* **PROBLEM DESCRIPTION**
Your task is to write out exactly the lines of the listing below, from the first down to the line that holds "Task: Click the $59 per bottle price".

* **EXTRACTED INFORMATION**
· · · · · · ·

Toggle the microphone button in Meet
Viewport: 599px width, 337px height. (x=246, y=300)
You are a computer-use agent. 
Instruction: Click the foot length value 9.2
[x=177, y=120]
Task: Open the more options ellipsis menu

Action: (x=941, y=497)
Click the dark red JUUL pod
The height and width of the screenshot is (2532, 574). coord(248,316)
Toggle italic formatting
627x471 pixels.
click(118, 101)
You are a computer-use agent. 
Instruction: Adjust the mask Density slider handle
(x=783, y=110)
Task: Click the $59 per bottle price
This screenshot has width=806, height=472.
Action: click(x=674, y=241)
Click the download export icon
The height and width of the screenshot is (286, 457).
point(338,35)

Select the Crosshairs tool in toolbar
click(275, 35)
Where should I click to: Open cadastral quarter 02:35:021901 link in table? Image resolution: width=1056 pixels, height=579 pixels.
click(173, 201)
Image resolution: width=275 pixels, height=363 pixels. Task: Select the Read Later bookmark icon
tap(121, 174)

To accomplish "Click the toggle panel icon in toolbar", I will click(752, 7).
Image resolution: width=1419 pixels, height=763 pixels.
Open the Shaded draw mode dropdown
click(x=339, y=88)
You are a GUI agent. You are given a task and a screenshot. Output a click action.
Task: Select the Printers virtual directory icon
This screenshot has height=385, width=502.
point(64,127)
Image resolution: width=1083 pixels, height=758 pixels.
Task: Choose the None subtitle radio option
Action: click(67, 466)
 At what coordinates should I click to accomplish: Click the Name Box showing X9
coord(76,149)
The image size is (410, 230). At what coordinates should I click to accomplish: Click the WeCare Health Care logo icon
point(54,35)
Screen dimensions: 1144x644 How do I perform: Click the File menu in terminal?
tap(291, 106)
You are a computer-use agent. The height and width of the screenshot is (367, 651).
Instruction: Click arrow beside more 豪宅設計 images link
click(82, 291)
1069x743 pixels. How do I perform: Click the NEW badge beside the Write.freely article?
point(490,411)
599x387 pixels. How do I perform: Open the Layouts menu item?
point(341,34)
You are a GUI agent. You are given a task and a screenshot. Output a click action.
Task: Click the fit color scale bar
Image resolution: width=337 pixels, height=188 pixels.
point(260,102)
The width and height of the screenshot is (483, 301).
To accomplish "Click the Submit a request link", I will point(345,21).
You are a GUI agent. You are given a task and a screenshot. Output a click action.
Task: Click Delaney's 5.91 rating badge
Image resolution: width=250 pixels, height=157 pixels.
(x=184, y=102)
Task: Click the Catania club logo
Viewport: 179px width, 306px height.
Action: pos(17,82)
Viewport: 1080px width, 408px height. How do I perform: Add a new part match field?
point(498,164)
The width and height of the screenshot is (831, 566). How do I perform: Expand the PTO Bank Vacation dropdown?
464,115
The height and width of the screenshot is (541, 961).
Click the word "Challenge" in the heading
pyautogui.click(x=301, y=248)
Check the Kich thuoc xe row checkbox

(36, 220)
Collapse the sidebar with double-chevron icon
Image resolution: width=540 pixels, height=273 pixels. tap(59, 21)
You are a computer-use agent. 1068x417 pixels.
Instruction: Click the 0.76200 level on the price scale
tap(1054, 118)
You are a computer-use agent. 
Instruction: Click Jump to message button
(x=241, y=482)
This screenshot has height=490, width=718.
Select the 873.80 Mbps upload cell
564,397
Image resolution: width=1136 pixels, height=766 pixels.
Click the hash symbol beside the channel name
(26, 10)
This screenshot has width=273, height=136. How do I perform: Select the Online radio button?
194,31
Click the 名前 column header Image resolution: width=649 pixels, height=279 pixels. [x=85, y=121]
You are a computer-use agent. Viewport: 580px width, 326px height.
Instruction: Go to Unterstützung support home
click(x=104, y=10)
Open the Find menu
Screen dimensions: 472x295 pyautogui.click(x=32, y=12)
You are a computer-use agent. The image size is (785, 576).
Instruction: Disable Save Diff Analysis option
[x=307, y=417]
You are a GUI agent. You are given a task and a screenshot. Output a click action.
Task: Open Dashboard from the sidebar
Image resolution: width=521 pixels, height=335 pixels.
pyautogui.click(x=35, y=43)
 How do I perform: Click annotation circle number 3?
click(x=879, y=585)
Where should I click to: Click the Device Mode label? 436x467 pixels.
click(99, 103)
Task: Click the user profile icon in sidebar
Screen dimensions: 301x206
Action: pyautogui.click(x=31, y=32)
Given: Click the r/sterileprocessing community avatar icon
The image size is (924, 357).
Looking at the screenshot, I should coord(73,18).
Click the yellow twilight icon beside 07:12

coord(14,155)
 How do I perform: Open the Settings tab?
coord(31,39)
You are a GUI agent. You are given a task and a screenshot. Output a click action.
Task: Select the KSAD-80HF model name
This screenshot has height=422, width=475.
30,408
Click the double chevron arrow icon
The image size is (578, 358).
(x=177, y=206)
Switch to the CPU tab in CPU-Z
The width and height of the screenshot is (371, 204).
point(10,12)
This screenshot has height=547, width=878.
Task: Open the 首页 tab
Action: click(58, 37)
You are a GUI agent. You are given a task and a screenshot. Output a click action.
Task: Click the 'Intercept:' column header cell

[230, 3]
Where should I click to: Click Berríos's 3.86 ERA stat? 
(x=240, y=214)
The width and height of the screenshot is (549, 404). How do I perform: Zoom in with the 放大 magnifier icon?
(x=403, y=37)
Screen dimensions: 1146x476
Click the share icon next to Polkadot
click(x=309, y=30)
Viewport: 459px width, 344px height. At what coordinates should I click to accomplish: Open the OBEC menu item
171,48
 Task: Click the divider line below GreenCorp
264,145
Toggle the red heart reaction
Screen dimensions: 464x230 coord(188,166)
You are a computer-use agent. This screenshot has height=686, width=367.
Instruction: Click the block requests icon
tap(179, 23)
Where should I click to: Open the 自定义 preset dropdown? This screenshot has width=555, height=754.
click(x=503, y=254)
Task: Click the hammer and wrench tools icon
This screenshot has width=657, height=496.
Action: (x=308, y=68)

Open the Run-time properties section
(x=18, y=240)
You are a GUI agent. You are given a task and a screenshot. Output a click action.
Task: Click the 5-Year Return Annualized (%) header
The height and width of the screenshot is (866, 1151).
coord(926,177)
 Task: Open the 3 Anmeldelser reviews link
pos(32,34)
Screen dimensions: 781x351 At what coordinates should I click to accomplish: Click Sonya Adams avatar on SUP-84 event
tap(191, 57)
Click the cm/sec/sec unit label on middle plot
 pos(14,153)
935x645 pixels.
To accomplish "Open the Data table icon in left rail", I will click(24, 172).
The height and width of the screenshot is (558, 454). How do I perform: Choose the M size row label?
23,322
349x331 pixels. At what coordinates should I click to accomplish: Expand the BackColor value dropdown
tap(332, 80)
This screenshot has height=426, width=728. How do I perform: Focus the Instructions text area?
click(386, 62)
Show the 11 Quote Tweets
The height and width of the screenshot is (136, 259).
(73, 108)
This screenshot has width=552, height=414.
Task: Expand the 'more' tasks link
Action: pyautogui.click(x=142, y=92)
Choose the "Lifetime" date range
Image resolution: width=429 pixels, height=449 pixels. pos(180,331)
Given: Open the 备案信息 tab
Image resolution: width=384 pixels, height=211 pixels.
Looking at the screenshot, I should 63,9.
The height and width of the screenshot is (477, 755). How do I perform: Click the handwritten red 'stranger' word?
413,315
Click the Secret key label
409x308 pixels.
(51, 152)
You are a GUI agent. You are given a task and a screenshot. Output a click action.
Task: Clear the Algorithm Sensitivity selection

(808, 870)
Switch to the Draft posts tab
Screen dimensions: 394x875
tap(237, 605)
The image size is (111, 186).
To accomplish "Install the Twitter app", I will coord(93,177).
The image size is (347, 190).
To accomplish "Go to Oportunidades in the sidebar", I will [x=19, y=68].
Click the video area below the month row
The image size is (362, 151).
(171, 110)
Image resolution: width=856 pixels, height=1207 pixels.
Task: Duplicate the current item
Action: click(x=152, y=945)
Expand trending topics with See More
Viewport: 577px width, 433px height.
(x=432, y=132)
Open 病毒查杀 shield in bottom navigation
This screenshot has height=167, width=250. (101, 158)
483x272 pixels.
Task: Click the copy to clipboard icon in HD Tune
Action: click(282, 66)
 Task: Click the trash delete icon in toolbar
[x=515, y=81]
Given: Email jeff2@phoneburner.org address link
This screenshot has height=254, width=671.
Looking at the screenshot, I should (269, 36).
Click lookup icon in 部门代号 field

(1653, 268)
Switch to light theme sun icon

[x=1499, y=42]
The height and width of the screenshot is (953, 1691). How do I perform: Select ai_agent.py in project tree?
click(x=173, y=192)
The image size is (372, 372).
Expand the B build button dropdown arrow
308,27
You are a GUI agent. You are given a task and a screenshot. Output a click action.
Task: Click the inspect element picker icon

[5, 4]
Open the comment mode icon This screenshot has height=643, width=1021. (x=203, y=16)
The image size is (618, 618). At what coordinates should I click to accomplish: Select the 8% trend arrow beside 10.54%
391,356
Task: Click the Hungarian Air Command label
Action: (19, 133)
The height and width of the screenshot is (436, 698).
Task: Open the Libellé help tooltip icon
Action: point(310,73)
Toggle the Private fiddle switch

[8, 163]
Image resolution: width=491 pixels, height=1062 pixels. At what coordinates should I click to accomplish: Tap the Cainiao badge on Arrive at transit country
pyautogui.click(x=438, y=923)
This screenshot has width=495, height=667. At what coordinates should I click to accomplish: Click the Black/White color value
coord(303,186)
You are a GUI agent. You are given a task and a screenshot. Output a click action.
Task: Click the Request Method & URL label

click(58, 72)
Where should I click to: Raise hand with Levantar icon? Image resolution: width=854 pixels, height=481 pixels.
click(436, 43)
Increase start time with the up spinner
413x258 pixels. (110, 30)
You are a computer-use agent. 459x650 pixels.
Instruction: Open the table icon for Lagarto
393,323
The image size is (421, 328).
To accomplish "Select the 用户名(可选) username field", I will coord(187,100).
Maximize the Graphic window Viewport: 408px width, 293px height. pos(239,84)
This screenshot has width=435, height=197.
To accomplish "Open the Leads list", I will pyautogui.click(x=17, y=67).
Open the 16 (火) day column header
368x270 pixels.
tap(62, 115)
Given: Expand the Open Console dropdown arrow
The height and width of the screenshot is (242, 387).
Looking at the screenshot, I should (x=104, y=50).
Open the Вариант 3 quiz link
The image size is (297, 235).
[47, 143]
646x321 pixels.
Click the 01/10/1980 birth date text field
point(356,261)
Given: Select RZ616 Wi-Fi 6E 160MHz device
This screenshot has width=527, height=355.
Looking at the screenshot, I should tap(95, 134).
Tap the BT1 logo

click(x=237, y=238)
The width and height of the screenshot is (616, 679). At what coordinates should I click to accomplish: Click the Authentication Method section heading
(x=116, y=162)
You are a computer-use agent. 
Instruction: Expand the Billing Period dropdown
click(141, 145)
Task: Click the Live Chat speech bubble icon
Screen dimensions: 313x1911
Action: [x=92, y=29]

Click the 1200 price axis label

· · · · · · ·

* **COMPLETED TASK**
Toggle the microphone button in Meet
Viewport: 599px width, 337px height. (x=246, y=300)
You are a computer-use agent. 
Instruction: Click the foot length value 9.2
[x=177, y=120]
Task: Open the more options ellipsis menu

Action: (x=941, y=497)
Click the dark red JUUL pod
The height and width of the screenshot is (2532, 574). coord(248,316)
Toggle italic formatting
627x471 pixels.
click(118, 101)
You are a computer-use agent. 
Instruction: Adjust the mask Density slider handle
(x=783, y=110)
Task: Click the $59 per bottle price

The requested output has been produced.